Ребристые ленты на снегу появились даже в прежде недоступных местах. Рядом, зачастую — следы в ужасе бежавшего зверя. О развязке красноречиво повествовал окровавленный снег.

Добычливей всего охота была на безлесых горельниках и марях. Да и непролазная тайга день ото дня делалась все более доступной: стремясь побольше заработать, опьяненные легкой добычей, браконьеры не ленились растаскивать завалы, пропиливать мотопилами в них проходы.

Заготовки мяса у Подковы резко выросли. Он ликовал — доходы с каждого рейса утроились, и деньги, вложенные в снегоходы, отбились в первый же сезон. А алчные арендаторы радовались, что обзавелись такими замечательными помощниками. Увещевания же Степана не превышать нормы отстрела не останавливали их: милиция далеко, а охотовед пошумит, пошумит да перестанет — ему тут жить.

Больно было Степану Ермиловичу видеть, как скудеет тайга, но время было лихое — мир перевернулся: зло торжествовало! Иные мужики словно с цепи сорвались. Чем бессовестней и наглей вел себя человек, тем больше зарабатывал. Казалось, что этому безумству не будет конца…

Пусто стало в тайге. Прежде каждый шаг в лесу был наполнен сладостным ожиданием: вот сейчас из-за куста выскочит заяц или из снежной спальни вылетит красавец глухарь. Теперь это все осталось в прошлом.

Глава 40

Ласка

Окрестная тайга за два года превратилась в безжизненную пустыню. Можно было пройти несколько верст, а на снегу встретить лишь миниатюрные строчки мышиных следов, разделенные кое-где тоненькой ниточкой от хвоста. Среди зверей уцелели лишь те, кто посмекалистей. Одни из них забрались на неприступные для снегоходов крутяки, другие и вовсе покинули этот горный массив.

Бродя зимой по осиротевшим распадкам в поисках чего-либо съестного, Топ вдруг оживился: ветер принес давно искомый, но уже успевший несколько стереться в памяти дух. Прихватив носом запашистую струйку, он побежал, следуя ей, веря и не веря: это был запах Ласки. Вскоре увидел и ее следы, четко отпечатанные на уплотненном ветрами снегу. Они неторопливо виляли среди деревьев. Топ очумел от радости. Вдруг след пошел прямо, без отклонений, а шаг стал шире. «Интересно, куда это она заспешила?» Топ припустил что было сил: ему не терпелось увидеться с росомашкой.

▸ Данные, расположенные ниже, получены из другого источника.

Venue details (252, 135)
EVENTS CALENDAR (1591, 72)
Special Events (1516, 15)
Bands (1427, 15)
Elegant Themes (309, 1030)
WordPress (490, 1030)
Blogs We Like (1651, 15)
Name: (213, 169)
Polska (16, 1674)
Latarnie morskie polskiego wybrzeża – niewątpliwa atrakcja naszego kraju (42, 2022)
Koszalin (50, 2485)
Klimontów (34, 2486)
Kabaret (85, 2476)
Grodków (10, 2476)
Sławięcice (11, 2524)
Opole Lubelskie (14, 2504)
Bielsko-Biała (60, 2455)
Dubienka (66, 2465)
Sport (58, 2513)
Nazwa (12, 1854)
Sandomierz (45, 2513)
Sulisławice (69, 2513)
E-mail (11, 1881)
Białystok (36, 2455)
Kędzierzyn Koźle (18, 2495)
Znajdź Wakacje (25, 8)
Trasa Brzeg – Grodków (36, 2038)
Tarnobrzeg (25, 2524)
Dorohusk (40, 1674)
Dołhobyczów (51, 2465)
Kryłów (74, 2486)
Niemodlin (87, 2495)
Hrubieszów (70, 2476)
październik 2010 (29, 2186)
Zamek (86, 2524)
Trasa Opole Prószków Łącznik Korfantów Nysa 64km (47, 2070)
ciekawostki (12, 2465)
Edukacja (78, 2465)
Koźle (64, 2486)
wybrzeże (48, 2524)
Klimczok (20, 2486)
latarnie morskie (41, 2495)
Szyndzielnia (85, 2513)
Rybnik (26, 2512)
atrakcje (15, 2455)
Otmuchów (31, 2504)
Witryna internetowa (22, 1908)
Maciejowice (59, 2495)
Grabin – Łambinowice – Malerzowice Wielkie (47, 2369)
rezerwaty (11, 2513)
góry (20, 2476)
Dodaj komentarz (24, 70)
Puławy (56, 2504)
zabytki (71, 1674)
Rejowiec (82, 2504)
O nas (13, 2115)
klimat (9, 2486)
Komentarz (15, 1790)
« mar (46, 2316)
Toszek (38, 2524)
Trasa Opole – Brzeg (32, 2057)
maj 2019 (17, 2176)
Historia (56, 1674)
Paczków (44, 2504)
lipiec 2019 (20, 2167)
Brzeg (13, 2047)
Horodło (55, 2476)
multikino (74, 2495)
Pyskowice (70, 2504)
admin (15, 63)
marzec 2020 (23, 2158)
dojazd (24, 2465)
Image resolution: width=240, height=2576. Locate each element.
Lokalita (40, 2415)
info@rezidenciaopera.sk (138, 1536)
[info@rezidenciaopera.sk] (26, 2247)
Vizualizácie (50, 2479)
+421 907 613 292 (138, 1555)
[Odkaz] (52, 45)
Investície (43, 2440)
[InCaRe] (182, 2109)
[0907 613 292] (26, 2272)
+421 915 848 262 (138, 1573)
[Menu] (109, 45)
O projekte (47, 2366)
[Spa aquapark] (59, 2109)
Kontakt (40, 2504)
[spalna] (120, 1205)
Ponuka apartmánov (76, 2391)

Вскоре Ласка и вовсе перешла на махи. Похоже, ее что-то встревожило. Сбоку появилась широкая ребристая лента, оставляемая железным чудищем, на котором теперь ездили двуногие. В носу от едкого запаха гари засвербило.

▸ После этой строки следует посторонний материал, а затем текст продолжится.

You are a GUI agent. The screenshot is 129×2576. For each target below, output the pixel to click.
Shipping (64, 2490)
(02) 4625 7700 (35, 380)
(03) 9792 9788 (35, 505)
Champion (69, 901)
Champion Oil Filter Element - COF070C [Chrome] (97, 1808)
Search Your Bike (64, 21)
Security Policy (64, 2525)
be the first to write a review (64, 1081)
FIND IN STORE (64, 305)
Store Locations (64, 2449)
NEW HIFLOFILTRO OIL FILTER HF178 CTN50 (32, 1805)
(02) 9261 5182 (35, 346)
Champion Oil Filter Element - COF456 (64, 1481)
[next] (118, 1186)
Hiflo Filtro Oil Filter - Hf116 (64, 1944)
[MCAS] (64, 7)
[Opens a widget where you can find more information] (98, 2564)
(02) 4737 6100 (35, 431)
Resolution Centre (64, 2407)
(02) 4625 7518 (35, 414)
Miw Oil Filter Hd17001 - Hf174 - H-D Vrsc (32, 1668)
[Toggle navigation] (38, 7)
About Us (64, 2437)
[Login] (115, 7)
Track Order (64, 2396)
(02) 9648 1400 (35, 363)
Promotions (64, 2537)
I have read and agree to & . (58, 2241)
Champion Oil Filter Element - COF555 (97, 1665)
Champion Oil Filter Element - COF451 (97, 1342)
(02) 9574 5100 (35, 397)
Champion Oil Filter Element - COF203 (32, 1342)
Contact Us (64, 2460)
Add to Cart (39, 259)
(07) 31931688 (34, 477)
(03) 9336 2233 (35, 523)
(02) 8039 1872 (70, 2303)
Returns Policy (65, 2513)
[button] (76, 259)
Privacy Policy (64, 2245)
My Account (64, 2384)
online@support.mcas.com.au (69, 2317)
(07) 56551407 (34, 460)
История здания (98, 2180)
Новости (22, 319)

Ласка бежала к изголовью распадка. Широкая лента, спрямляя изгибы, не отставала. И тут Топ уперся в небольшой вытоптанный круг весь в пятнах крови. Следы Ласки в этом месте обрывались…

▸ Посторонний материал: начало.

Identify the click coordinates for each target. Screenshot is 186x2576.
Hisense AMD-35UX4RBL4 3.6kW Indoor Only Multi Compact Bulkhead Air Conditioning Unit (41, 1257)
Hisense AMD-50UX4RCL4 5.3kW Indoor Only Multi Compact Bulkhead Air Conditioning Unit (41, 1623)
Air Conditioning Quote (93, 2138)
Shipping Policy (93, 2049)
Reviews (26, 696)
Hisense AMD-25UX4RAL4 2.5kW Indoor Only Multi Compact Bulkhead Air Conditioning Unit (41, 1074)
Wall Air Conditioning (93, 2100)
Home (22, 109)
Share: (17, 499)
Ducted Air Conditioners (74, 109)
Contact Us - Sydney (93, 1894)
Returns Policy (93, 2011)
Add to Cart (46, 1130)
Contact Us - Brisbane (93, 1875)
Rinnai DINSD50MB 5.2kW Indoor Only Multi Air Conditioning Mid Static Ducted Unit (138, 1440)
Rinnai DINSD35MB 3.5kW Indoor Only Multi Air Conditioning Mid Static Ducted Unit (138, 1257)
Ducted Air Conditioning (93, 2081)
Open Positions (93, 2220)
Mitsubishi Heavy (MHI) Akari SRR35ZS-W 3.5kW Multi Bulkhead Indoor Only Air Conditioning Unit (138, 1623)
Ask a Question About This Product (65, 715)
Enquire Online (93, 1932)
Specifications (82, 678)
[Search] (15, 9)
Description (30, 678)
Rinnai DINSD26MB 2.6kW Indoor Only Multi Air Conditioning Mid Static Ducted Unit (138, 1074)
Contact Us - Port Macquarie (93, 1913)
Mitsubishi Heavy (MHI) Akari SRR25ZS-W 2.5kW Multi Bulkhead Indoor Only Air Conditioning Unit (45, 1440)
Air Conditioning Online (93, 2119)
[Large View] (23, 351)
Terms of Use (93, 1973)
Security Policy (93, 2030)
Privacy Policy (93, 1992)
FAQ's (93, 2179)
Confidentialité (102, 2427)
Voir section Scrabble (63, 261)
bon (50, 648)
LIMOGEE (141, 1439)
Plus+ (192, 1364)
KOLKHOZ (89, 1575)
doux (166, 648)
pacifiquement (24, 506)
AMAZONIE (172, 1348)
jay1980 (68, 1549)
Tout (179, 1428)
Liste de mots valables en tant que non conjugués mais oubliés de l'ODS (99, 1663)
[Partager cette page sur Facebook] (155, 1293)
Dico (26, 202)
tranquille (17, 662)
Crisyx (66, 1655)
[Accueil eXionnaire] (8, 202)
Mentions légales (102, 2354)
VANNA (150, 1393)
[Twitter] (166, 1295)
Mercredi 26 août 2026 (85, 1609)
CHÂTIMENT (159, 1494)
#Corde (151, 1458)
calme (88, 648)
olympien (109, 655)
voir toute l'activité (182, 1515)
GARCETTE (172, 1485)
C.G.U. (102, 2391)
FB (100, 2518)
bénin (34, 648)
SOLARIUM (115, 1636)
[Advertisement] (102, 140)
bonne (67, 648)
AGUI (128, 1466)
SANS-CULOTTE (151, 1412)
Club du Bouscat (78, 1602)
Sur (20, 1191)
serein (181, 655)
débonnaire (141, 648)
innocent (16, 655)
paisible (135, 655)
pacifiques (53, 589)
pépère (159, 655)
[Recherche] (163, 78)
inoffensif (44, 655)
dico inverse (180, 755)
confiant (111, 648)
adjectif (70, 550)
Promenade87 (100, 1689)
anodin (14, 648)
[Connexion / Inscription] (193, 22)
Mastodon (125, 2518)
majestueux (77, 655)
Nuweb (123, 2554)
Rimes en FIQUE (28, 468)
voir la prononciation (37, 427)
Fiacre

Потрясенный Топ был готов вцепиться в горло и разорвать двуногого, убившего его подругу, но понимал, что железное чудище ему не только не одолеть, но и не догнать. В соседнем распадке тоже появились ребристые ленты. У одной из них лежали головы и внутренности трех оленей. Топ понял: люди достигли такого могущества, что могут убивать столько, сколько захотят. И, если он не хочет повторить судьбу Ласки, лучше покинуть эти места. Куда идти, он давно решил — на север! Однако выход откладывался со дня на день — с обжитым участком всегда тяжело расставаться. К тому же припекавшее солнце расквасило снежный покров, и двуногие стали покидать тайгу.

Надежды на то, что быстро тающий снег, как обычно, обнажит останки погибших в морозы животных, не оправдались: в опустевшей тайге их и не могло быть.

Топу давно хотелось нежной, парной зайчатины. По схваченному утренником глянцевому снегу, еще сохранившемуся на северных склонах, загнать косого было несложно. Наст в это время столь прочен, что на нем оставались лишь царапины от когтей. Зверь вспомнил, что на днях на берегу Ворчалки упала здоровенная осина, и он ныряющими прыжками направился туда: зайцы обожают мясистую, горьковатую кору этого дерева. Но, увы! Ни одного следочка — повсюду лишь девственный наст. Пришлось опять довольствоваться мышами. Хорошо, хоть их было в достатке.

Во сне Топу стали видеться то громадные туши лосей, то табунки доверчивых куропаток. Голод и эти навязчивые видения в конце концов принудили его оставить омертвевшую тайгу.

Глава 41

На севере

Топ спустился с хребта к широкой, полноводной, местами распадающейся на узкие рукава реке и зашагал туда, откуда ветер всегда приносил холод и дожди. Гладь равнины изредка пучили длинные песчаные увалы, поросшие соснами. Пружинистый слой из опавших хвоинок под ними чередовался с серебристыми коврами шарообразных клубов ягеля. На солнцепеке он был низким и хрупким: стоило наступить на мшистый клубок, он с легким хрустом рассыпался. А вот в тенистых и влажных местах ягель превращался в упругую противоположность: стоило наступить — податливо проминался, а как только Топ убирал лапу — принимал исходную форму.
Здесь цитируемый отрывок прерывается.